Les procédés qu’on ſuit en divers endroits pour armer les aimans, diffèrent entr’eux accidentellement ; mais en général ils ſe réuniſſent tous dans des points principaux. M. le Monnier, médecin, a donné dans l’encyclopédie une méthode que nous allons rapporter.
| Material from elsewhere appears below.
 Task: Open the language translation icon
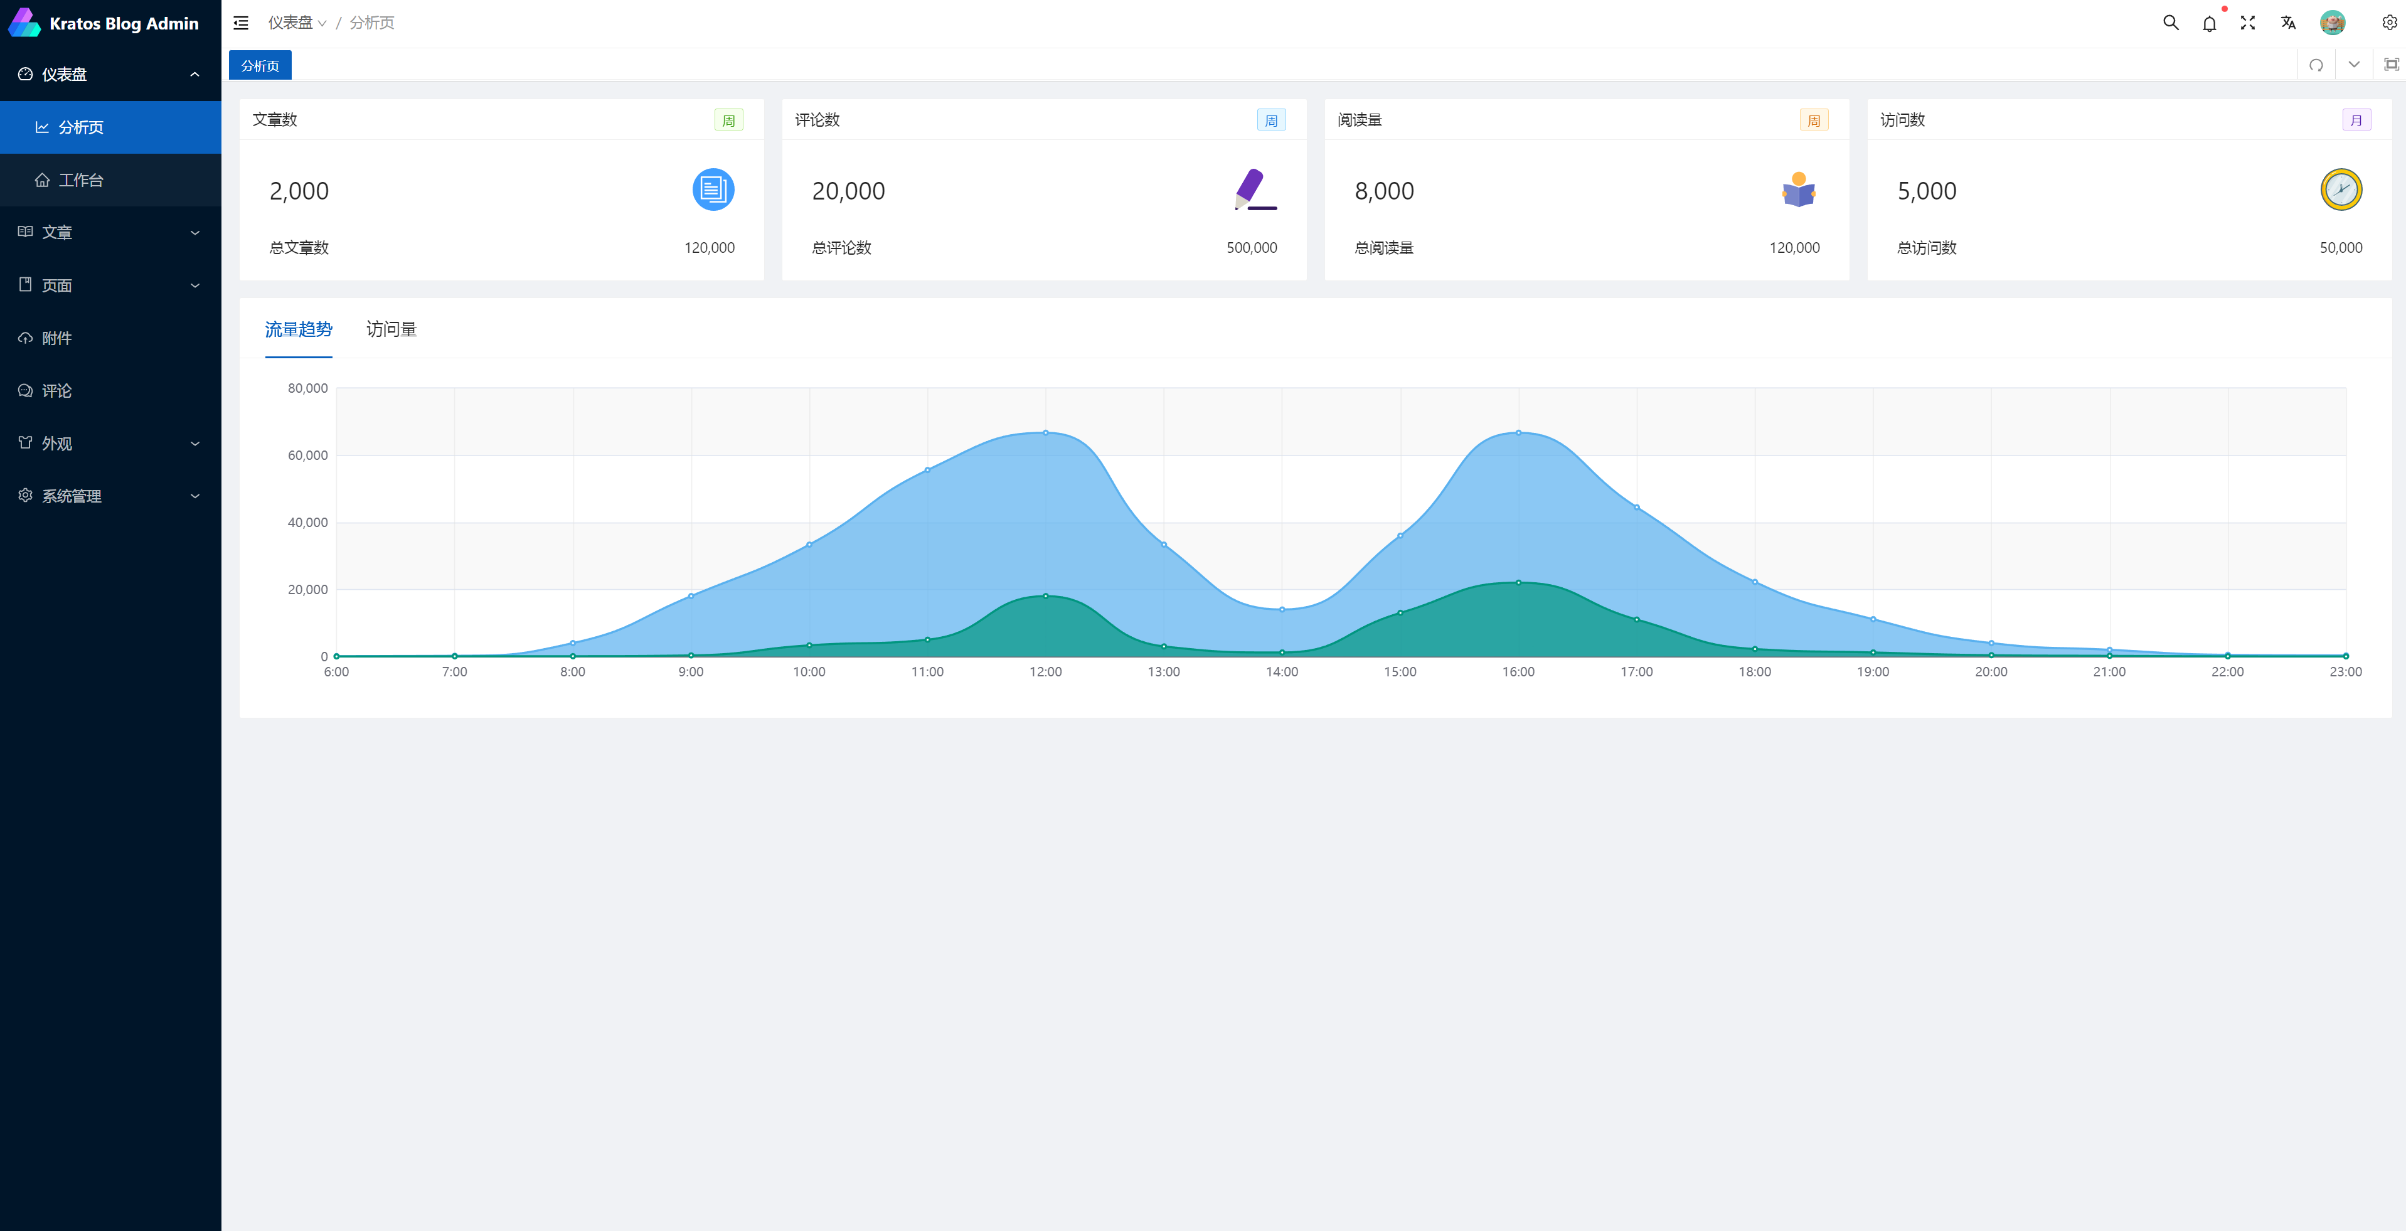2287,22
[ Il eſt eſſentiel, avant que d’armer un aimant, de bien connoître la ſituation de ſes pôles : car l’armure lui deviendroit inutile ſi elle étoit placée par-tout ailleurs que ſur ces parties. Afin donc de reconnoître exactement les pôles d’un aimant, on le mettra ſur un carton blanc liſſé, & on répandra par-deſſus de la limaille de fer qui ne ſoit point rouillée, ce qui ſe fera plus uniformément par le moyen d’un tamis : on frappera doucernent ſur le carton, & on verra bientôt ſe former autour de l’aimant, un arrangement ſymmétrique de la limaille, qui ſe dirigera en lignes courbes E, E, (fig. 333.) vers l’équateur en ſuivant les lignes droites ΑΑ, BB, vers les pôles qui ſeront dans les deux parties de l’aimant où tendront toutes ces lignes droites ; mais on les déterminera encore plus préciſément en plaçant deſſus une aiguille fort fine & très-courte ; car elle ſe tiendra perpendiculairement élevée à l’endroit de chaque pôle, & elle ſera toujours oblique ſur tout autre point.
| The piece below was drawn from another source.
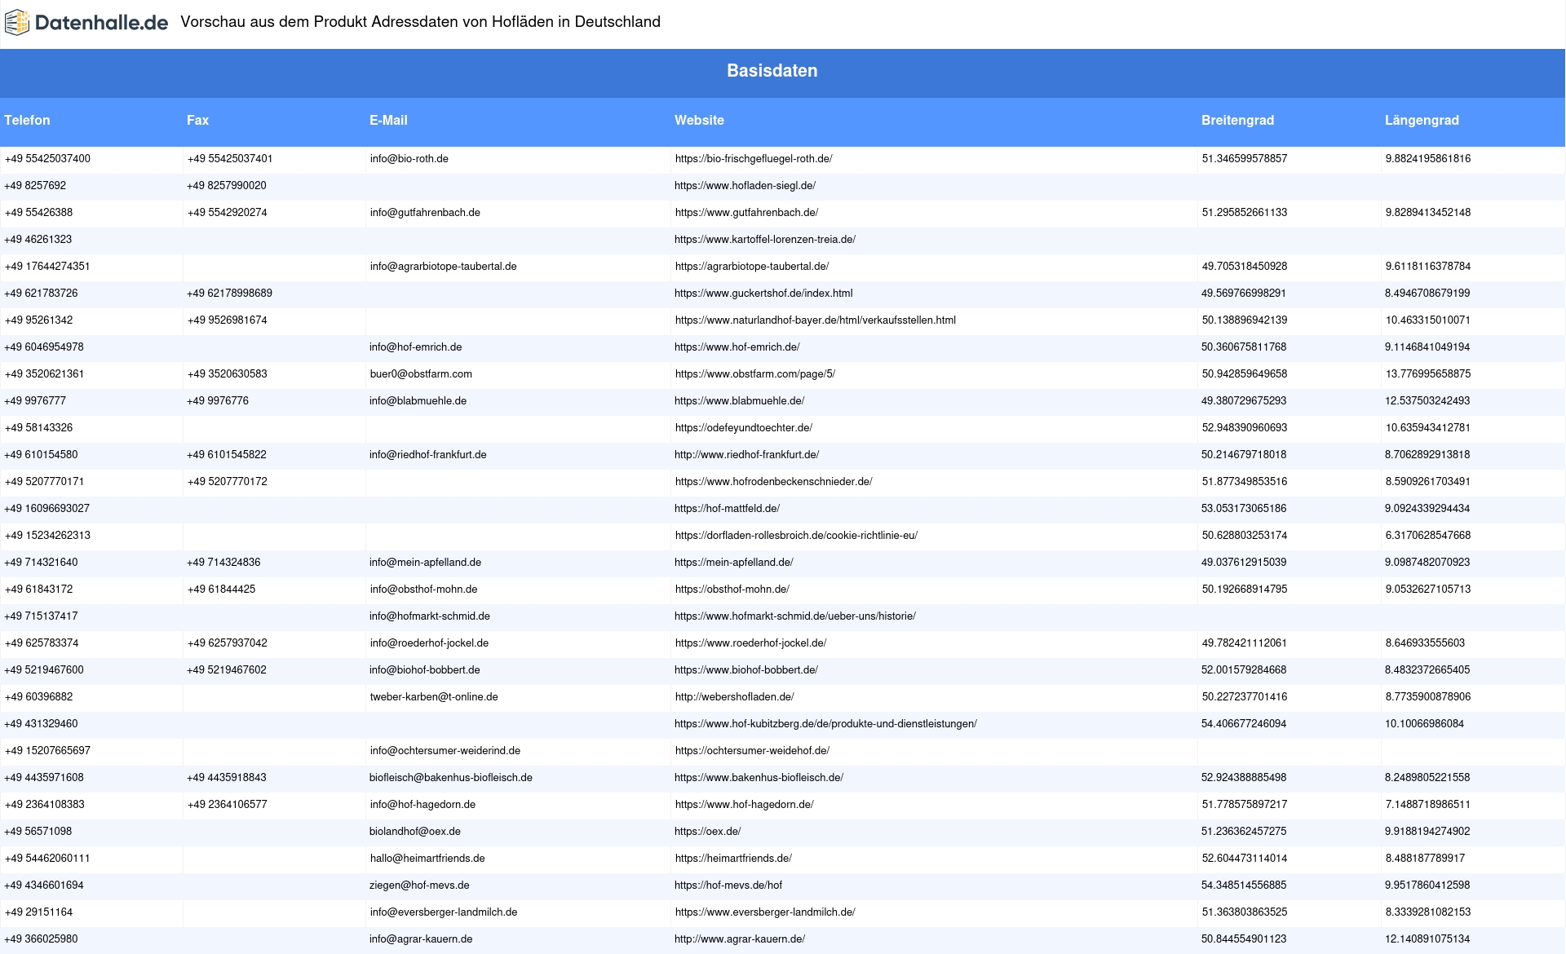Open the dorfladen-rollesbroich.de cookie-richtlinie link
The image size is (1566, 954).
(796, 536)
Lorſqu’on a bien déterminé où ſont les pôles de l’aimant, il faut le ſcier de manière qu’il ſoit bien plan & bien poli à l’endroit de ces pôles : de toutes les figures qu’on peut lui donner, la plus avantageuſe ſera celle où l’axe aura la plus grande longueur, ſans cependant trop diminuer les autres dimenſions.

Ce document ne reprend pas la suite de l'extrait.